Add intrinsics for float arithmetic with `fast` flag enabled #32256

bluss · 2016-03-15T00:44:01Z

Add intrinsics for float arithmetic with fast flag enabled

fast a.k.a UnsafeAlgebra is the flag for enabling all "unsafe"
(according to llvm) float optimizations.

See LangRef for more information http://llvm.org/docs/LangRef.html#fast-math-flags

Providing these operations with less associativity rules (for example)
is useful to numerical applications.

For example, the summation loop:

let sum = 0.;
for element in data {
    sum += *element;
}

Using the default floating point semantics, this loop expresses that the
floats must be added in a sequence, one after another. This constraint
is usually completely unintended, and it means that no auto-vectorization
is possible.

bluss · 2016-03-15T00:44:12Z

Related to #21690

rust-highfive · 2016-03-15T00:44:15Z

r? @nikomatsakis

(rust_highfive has picked a reviewer for you, use r? to override)

aturon · 2016-03-15T05:37:38Z

cc @rust-lang/libs

alexcrichton · 2016-03-15T05:49:58Z

Sounds reasonable to me, and API-wise also seems fine for now!

hanna-kruppe · 2016-03-15T08:37:16Z

So IIUC this "fast" flag allows all transformation: No NaNs, no infinities, no signed zeros, reassociation, etc. C compilers typically expose more fine-grained control, allowing one to enable any subset of those assumptions (e.g., -ffinite-math-only). I don't have a concrete use case for this, but it seems like the "right" thing to do. For example I know a couple of algorithms that probably depend on infinites to correctly handle (rare but important) edge cases. On the other hand it might substantially complicate the API. Thoughts?

bluss · 2016-03-15T12:46:49Z

@rkruppe One question I have is if any of the flags except fast allow the compiler to reassociate operations. GCC too has the similar set of detailed float optimization flags (though for the whole compilation unit). They have a flag called -fassoicative-math too, but I can't see from llvm's docs if anything more than fast can do the same thing.
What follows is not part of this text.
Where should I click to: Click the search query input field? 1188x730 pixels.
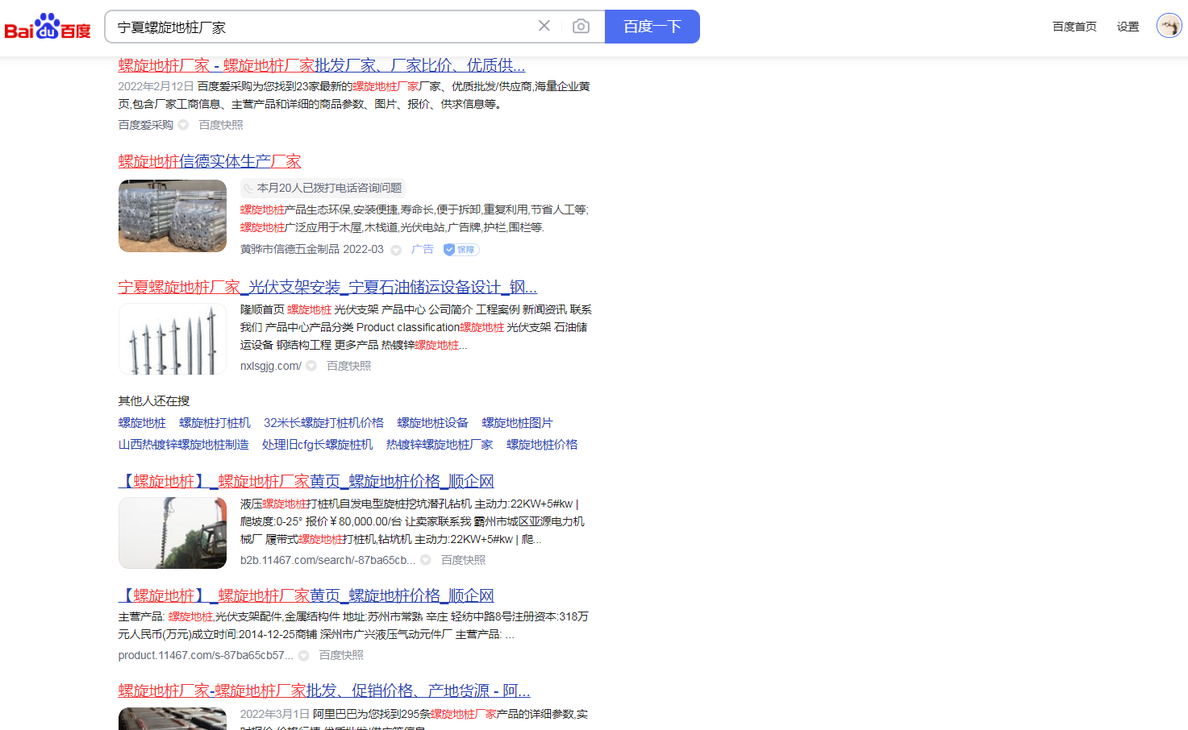[x=323, y=27]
bluss · 2016-03-15T21:11:31Z

To answer my question, the fast (a k a UnsafeAlgebra) flag is the only way to have general operations reassociate. Using the code / documentation here. http://llvm.org/docs/doxygen/html/Reassociate_8cpp_source.html

DemiMarie · 2016-03-16T23:24:03Z

Perhaps there should be a feature request against LLVM for more fine-grained control.

alexcrichton · 2016-03-17T18:57:24Z

The libs team discussed this during triage yesterday and the conclusion was that this seems good to merge. We liked the idea of having tagged types that are "fast math" as opposed to the C mode of globally turning it on/off for now. Note that this is also quite related to the checked arithmetic story!
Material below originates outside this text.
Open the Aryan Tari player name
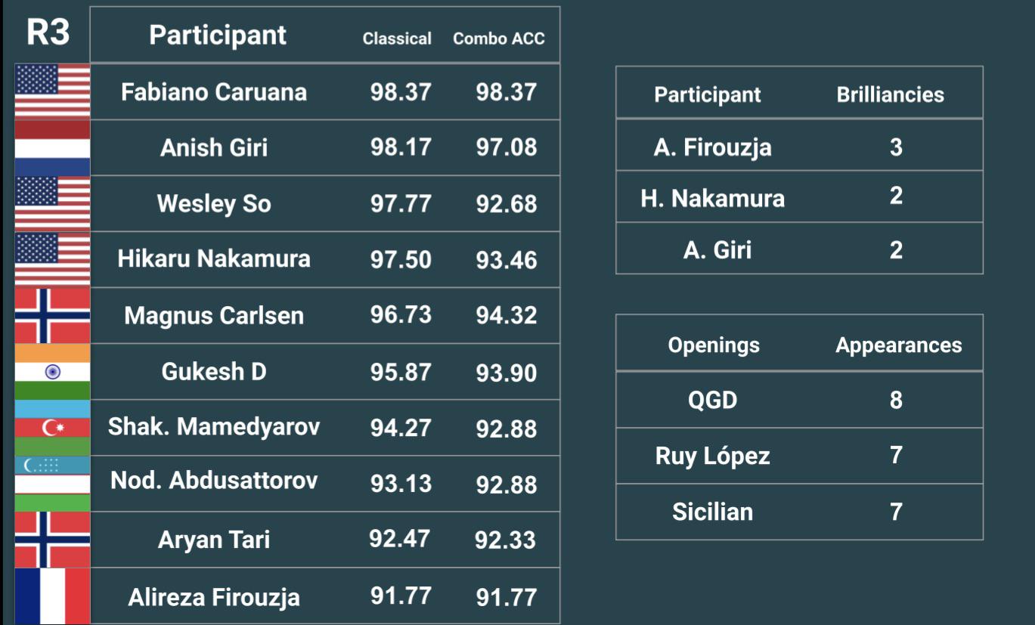This screenshot has width=1035, height=625. tap(214, 540)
@bors: r+ 04d03a68ce1377b664441aaf164d052b00ee403e

bluss · 2016-03-17T19:24:06Z

Thanks. It's a good step to put this into the unstable toolbox so we can find out where using these relaxed semantics helps and where it doesn't matter.

bors · 2016-03-18T12:24:33Z

⌛ Testing commit 04d03a6 with merge 0af284c...

bors · 2016-03-18T12:29:38Z

⛄ The build was interrupted to prioritize another pull request.

bors · 2016-03-18T13:49:09Z

⌛ Testing commit 04d03a6 with merge 379d18e...

bors · 2016-03-18T13:54:57Z

⛄ The build was interrupted to prioritize another pull request.

bors · 2016-03-18T16:06:12Z

⌛ Testing commit 04d03a6 with merge 493dbab...

bors · 2016-03-18T16:21:39Z

💔 Test failed - auto-win-msvc-32-opt

`fast` a.k.a UnsafeAlgebra is the flag for enabling all "unsafe" (according to llvm) float optimizations. See LangRef for more information http://llvm.org/docs/LangRef.html#fast-math-flags Providing these operations with less precise associativity rules (for example) is useful to numerical applications. For example, the summation loop: let sum = 0.; for element in data { sum += *element; } Using the default floating point semantics, this loop expresses the floats must be added in a sequence, one after another. This constraint is usually completely unintended, and it means that no autovectorization is possible.

bluss · 2016-03-18T16:35:54Z

rebased

@bors r=alexcrichton

bors · 2016-03-18T16:35:55Z

📌 Commit 2dbac1f has been approved by alexcrichton

bors · 2016-03-19T04:12:00Z

⌛ Testing commit 2dbac1f with merge b9a93fa...

Add intrinsics for float arithmetic with `fast` flag enabled Add intrinsics for float arithmetic with `fast` flag enabled `fast` a.k.a UnsafeAlgebra is the flag for enabling all "unsafe" (according to llvm) float optimizations. See LangRef for more information http://llvm.org/docs/LangRef.html#fast-math-flags Providing these operations with less associativity rules (for example) is useful to numerical applications. For example, the summation loop: let sum = 0.; for element in data { sum += *element; } Using the default floating point semantics, this loop expresses that the floats must be added in a sequence, one after another. This constraint is usually completely unintended, and it means that no auto-vectorization is possible.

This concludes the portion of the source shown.